## [Testo di partenza]
Raffaello Sanzio, Giustizia, affresco del 1508. Decorazione della volta della Stanza della Segnatura – Musei Vaticani
La prova indiretta
Nel diritto processuale matrimoniale canonico, è ben nota agli studiosi la distinzione tra prova diretta e indiretta. L’indagine istruttoria, infatti, affinché possa concludersi con certezza morale, richiede sia un’analisi delle dichiarazioni rese dalle parti [1] e dai testimoni in merito ai fatti principali oggetto di causa sia un approccio di tipo logico deduttivo. Il ragionamento per deduzione – cuore della prova indiretta – procede dall’esame di un fatto secondario per ricollegarsi ad uno principale, che coincide appunto con la valutazione di fondatezza del motivo di nullità concordato nella formula del dubbio. La tipologia di prova in esame, a seconda del capo cui ci si riferisce, potrà assumere diversa connotazione e richiedere modalità d’accertamento specifiche.
La prova indiretta nel caso di consenso matrimoniale simulato
Ad esempio, in ipotesi di presunto consenso simulato per esclusione della proprietà essenziale dell’indissolubilità (can. 1101 § 2), la prova indiretta deriva dall’esame: a) della causa simulandi proxima, ossia dei dubbi e delle perplessità – consistenti nei litigi, negli atteggiamenti di distacco affettivo, negli accordi contrari alla perpetuità del contraendo vincolo et similia – manifestati da uno o da entrambi i coniugi, poco prima delle nozze; b) della causa contrahendi, per cui il giudice indagherà se, sulla reale intenzione di contrarre matrimonio, sia prevalsa quella di escluderne una proprietà o un elemento essenziale.

## [Righe fornite]
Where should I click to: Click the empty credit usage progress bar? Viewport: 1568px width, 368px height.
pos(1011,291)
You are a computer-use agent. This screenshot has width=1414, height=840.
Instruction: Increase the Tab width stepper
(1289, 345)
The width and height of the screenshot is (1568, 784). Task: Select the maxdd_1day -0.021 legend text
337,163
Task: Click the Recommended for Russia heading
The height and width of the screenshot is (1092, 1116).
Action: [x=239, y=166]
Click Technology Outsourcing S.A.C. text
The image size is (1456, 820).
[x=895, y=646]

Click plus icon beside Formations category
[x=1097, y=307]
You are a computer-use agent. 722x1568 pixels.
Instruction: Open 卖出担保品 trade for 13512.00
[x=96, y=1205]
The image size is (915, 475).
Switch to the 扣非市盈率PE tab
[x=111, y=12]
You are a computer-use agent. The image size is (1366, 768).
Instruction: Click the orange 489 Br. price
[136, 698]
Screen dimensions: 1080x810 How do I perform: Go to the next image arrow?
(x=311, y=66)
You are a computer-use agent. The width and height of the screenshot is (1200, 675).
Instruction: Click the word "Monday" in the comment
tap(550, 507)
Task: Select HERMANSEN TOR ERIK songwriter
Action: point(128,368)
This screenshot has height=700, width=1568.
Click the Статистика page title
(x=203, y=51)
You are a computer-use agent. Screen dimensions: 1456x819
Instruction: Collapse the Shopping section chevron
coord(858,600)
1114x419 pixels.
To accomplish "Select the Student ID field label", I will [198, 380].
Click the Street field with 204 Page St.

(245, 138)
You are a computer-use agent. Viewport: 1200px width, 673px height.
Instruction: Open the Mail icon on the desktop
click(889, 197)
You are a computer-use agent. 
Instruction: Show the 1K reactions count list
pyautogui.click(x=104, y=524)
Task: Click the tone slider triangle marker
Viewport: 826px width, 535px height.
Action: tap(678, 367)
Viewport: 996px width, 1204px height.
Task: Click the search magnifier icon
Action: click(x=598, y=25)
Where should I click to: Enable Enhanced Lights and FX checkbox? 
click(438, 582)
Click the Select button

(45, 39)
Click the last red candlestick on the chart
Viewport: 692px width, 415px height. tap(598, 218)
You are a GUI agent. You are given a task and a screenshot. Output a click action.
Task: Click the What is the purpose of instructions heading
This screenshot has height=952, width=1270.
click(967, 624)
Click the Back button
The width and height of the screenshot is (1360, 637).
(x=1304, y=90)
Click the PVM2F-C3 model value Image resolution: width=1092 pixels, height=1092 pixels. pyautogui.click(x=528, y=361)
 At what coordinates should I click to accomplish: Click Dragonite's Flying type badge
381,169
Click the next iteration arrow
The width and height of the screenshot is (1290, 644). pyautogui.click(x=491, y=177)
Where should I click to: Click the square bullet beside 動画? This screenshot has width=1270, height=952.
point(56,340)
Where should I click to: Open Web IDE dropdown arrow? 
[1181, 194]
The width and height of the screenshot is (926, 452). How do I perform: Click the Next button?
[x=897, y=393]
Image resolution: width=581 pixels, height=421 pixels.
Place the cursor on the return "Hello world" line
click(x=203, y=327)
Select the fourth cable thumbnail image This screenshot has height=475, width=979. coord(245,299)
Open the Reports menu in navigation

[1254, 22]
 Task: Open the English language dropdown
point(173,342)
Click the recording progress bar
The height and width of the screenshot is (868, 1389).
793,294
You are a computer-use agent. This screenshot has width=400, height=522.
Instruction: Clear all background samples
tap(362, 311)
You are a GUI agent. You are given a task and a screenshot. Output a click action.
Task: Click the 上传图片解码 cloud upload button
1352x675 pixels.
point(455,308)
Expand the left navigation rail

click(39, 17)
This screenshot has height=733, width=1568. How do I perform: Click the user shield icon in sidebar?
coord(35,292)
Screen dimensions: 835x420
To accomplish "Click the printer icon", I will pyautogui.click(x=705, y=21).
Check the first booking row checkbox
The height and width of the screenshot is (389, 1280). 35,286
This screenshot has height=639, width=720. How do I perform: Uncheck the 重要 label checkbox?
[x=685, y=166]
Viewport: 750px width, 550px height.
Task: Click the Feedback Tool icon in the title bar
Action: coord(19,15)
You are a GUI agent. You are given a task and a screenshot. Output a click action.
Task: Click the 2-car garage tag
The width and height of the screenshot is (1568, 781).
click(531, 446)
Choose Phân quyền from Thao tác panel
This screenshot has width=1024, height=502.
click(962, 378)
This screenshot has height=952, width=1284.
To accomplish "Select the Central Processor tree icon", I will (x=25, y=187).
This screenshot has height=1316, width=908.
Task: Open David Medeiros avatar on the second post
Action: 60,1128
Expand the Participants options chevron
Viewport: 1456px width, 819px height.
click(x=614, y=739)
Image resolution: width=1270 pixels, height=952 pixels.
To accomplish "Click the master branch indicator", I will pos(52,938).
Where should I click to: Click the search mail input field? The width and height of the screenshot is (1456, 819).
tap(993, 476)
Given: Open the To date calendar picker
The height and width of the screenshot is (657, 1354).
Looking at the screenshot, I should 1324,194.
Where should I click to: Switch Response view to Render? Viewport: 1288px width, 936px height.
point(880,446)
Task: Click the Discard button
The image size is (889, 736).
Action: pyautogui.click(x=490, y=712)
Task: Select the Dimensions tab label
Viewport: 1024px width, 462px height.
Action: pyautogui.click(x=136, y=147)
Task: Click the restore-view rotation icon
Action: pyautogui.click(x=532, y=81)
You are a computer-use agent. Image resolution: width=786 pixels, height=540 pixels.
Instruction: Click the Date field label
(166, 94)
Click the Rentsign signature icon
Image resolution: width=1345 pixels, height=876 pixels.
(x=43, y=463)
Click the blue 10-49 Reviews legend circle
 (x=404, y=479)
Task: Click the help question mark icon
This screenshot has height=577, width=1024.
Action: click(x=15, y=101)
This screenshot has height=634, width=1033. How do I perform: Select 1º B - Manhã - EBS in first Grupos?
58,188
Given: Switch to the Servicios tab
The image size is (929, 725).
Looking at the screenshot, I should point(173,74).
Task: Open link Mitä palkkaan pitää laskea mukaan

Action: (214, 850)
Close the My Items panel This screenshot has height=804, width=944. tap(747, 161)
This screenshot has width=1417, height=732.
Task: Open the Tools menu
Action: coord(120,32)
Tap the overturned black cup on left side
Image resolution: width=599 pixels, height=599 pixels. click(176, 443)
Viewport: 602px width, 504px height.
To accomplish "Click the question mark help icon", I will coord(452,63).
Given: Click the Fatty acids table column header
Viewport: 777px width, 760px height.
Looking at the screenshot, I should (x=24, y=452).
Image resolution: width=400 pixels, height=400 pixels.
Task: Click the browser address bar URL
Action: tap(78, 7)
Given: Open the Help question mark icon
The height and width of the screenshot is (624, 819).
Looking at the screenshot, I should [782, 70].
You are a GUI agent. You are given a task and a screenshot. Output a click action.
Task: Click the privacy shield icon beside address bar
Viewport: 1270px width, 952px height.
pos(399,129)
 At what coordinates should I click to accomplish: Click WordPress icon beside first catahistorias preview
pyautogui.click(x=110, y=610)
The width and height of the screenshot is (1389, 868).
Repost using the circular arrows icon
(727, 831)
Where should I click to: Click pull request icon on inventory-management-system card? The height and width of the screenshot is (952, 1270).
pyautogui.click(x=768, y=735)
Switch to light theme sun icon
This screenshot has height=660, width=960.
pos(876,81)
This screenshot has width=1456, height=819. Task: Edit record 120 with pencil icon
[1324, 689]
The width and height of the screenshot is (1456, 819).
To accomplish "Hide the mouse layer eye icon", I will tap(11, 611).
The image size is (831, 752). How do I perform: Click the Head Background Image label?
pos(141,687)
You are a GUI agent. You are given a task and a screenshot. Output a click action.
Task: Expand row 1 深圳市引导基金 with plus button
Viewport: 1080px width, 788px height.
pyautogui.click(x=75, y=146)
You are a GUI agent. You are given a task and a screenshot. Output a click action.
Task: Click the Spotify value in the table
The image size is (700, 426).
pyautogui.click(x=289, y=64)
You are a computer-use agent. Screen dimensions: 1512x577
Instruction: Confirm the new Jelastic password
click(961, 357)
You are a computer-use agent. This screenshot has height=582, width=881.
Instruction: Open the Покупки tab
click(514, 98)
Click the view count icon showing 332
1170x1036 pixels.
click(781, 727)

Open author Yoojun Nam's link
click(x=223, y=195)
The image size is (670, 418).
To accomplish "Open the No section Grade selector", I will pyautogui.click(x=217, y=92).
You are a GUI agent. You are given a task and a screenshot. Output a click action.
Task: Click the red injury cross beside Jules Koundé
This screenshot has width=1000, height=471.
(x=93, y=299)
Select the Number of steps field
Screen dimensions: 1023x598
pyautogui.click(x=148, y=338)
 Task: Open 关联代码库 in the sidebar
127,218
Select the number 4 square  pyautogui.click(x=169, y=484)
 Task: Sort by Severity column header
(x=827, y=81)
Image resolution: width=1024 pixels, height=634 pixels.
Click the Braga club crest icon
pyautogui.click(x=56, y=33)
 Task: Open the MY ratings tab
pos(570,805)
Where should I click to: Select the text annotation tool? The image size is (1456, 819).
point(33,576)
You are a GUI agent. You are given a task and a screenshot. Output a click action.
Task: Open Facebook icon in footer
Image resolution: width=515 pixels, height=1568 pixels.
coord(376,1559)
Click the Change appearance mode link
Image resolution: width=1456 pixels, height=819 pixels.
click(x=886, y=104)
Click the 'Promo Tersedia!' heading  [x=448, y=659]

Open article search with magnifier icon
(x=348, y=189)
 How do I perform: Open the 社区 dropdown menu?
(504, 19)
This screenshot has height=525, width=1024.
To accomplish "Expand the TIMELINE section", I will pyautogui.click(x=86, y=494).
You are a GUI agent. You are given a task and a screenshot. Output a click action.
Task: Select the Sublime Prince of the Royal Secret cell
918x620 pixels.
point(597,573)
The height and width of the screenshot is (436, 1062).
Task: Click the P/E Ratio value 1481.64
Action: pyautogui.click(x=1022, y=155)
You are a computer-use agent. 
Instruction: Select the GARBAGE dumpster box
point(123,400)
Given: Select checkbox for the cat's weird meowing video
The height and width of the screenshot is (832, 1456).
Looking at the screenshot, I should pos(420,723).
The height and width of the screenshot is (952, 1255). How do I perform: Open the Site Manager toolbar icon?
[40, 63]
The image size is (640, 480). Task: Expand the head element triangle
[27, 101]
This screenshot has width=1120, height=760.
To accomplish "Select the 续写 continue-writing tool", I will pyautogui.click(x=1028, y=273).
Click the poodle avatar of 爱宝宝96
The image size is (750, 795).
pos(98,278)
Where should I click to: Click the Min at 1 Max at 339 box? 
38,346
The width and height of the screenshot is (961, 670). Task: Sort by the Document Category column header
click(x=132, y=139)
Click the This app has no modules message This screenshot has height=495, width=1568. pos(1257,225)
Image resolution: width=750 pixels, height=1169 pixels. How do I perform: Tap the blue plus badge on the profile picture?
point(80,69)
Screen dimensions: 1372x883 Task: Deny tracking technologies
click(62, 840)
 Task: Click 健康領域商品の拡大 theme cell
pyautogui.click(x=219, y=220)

## [Cosa produrre]
Riporta per intero il testo sulla prova indiretta, senza cambiare nulla.

## [Risposta]
Raffaello Sanzio, Giustizia, affresco del 1508. Decorazione della volta della Stanza della Segnatura – Musei Vaticani
La prova indiretta
Nel diritto processuale matrimoniale canonico, è ben nota agli studiosi la distinzione tra prova diretta e indiretta. L’indagine istruttoria, infatti, affinché possa concludersi con certezza morale, richiede sia un’analisi delle dichiarazioni rese dalle parti [1] e dai testimoni in merito ai fatti principali oggetto di causa sia un approccio di tipo logico deduttivo. Il ragionamento per deduzione – cuore della prova indiretta – procede dall’esame di un fatto secondario per ricollegarsi ad uno principale, che coincide appunto con la valutazione di fondatezza del motivo di nullità concordato nella formula del dubbio. La tipologia di prova in esame, a seconda del capo cui ci si riferisce, potrà assumere diversa connotazione e richiedere modalità d’accertamento specifiche.
La prova indiretta nel caso di consenso matrimoniale simulato
Ad esempio, in ipotesi di presunto consenso simulato per esclusione della proprietà essenziale dell’indissolubilità (can. 1101 § 2), la prova indiretta deriva dall’esame: a) della causa simulandi proxima, ossia dei dubbi e delle perplessità – consistenti nei litigi, negli atteggiamenti di distacco affettivo, negli accordi contrari alla perpetuità del contraendo vincolo et similia – manifestati da uno o da entrambi i coniugi, poco prima delle nozze; b) della causa contrahendi, per cui il giudice indagherà se, sulla reale intenzione di contrarre matrimonio, sia prevalsa quella di escluderne una proprietà o un elemento essenziale.